The pact was signed in 1939. In June 1940, Stalin, the guy you credit with enormous foresight, was taken completely by surprise and had left the Soviet Union completely unprepared for the Nazi attack - which ensured that all the benefits of the previous year’s agreement were lost.
“But Churchill and Roosevelt worked out with him that he would break the pact and invade Japan three months after Germany surrendered.”
That was due to the West’s concern over Japan’s fanatical armed forces causing enormous casualties from an invasion force. At the time of the decision, the atom bomb was still untested. Churchill and FDR needed Soviet assistance taking down Japan. How does this credit Stalin with anything?
“Had the hard-liners in the Japanese government succeeded in continuing the war, its likely that Tokyo would have been the target of the third atomic bomb later in August.”
Factually false. Tokyo had been incinerated due to a mass aerial US led bombing campaign that culminated on March 10th 1945. It was not on the atom bomb targeting list. Kokura, which was originally the main target versus Nagasaki, would have been next.

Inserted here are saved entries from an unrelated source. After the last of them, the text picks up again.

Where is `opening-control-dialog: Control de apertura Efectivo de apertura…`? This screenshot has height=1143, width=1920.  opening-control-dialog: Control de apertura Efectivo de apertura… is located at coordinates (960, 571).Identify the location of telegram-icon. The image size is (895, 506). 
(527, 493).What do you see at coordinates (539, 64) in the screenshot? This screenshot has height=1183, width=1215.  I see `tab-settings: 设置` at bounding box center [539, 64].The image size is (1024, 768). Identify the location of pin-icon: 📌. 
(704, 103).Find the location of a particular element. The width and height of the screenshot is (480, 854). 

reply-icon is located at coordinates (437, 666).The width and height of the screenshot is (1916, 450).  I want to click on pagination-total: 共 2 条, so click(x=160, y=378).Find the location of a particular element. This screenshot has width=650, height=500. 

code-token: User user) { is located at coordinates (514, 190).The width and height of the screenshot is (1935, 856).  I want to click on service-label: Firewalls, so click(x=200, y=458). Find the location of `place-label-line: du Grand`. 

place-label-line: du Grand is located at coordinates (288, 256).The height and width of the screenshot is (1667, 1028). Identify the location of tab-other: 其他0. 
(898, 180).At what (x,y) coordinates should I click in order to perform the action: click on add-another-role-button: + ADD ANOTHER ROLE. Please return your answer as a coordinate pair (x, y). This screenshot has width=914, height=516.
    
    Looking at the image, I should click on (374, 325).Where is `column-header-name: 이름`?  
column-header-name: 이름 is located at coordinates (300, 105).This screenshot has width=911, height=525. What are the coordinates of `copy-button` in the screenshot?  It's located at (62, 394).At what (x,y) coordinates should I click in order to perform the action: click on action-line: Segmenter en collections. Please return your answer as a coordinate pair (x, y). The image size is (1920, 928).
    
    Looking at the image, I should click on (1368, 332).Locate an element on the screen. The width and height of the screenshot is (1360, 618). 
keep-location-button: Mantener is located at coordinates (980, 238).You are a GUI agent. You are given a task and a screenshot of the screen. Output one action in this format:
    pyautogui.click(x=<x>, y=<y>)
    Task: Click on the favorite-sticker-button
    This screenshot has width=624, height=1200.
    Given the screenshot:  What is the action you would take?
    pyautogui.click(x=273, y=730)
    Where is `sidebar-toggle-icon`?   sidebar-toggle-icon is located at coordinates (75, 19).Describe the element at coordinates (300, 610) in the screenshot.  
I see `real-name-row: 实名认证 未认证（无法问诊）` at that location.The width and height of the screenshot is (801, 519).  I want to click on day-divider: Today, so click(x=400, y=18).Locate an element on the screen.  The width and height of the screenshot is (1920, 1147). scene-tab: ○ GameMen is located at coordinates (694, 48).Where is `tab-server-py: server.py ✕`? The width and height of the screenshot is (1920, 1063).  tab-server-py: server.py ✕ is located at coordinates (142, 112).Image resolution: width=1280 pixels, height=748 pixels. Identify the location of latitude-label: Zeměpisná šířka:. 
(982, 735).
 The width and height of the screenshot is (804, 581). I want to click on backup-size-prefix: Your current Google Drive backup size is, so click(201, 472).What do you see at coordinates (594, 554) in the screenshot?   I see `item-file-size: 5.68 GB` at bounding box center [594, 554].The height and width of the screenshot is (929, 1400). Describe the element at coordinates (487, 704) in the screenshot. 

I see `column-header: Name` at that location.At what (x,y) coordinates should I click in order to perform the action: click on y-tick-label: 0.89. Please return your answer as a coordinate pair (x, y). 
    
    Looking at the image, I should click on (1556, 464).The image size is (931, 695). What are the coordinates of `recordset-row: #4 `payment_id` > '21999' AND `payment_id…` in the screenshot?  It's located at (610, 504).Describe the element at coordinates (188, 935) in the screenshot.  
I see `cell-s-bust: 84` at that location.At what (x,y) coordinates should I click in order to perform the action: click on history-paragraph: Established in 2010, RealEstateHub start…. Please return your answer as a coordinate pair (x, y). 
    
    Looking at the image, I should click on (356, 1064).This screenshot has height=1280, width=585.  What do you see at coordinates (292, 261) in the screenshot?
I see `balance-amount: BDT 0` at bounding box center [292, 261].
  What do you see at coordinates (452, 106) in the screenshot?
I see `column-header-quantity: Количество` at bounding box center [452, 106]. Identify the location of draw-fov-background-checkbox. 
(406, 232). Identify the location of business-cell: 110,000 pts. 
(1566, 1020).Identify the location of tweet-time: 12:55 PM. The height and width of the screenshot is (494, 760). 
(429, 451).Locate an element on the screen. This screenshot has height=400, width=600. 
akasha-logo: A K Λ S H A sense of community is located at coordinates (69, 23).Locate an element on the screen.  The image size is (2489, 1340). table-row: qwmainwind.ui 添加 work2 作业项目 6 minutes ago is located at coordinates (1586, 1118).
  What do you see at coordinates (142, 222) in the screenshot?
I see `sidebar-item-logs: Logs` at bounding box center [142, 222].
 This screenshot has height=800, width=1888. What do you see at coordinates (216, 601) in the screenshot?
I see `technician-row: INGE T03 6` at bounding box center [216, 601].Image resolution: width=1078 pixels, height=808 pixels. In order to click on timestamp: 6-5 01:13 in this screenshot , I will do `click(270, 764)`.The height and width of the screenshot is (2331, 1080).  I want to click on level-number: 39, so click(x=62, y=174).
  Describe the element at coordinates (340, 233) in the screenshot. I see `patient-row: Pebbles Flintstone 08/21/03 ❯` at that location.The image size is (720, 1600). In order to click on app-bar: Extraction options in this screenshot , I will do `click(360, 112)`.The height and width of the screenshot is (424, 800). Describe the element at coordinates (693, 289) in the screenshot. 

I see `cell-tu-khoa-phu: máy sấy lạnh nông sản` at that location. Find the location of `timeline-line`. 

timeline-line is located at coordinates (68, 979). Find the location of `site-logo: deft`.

http://39th.org/39th/hc/hc_japan_a_bomb.html
Japans A-Bomb
There has been speculation for many years that Japan was working on the A-Bomb. An article appeared in World War II Magazine (July 1995) by Al Hemingway that indicates indeed, that Japan may have exploded an atomic bomb on a tiny islet in the Sea of Japan on August 12, 1945.
Etc.
What Stalin did not foresee is France falling in six weeks, he wanted war in the West...he got it. But what he wanted was Britain, France and Germany to get into a protracted war of attrition.
Major Point: The Soviets only declared war after and because of the atomic bombings, they wanted to grab some real estate before Japan surrendered to us only.
Due to production limitations the U.S. wouldn't have nuclear material for another bomb until sometime in 1946. So the invasion of Japan would have started in the Fall of 1945 if Japan hadn't surrendered.
Bottom line, we felt guilty after dropping the bomb(s) and because of that did not seek legitimate war justice with the intensity that we did against Germany.
Crazy but true.
As I understood it at the time, Truman had for some time been trying without success to get Stalin to declare war on the Japanese.
With the dropping of the atomic bombs, Stalin did as you say; he decided to get in while he still could.
It was cause and effect. Without the Hiroshima and Nagasaki bombs, Stalin would have continued to play cat and mouse with Truman. But he saw the end and acted.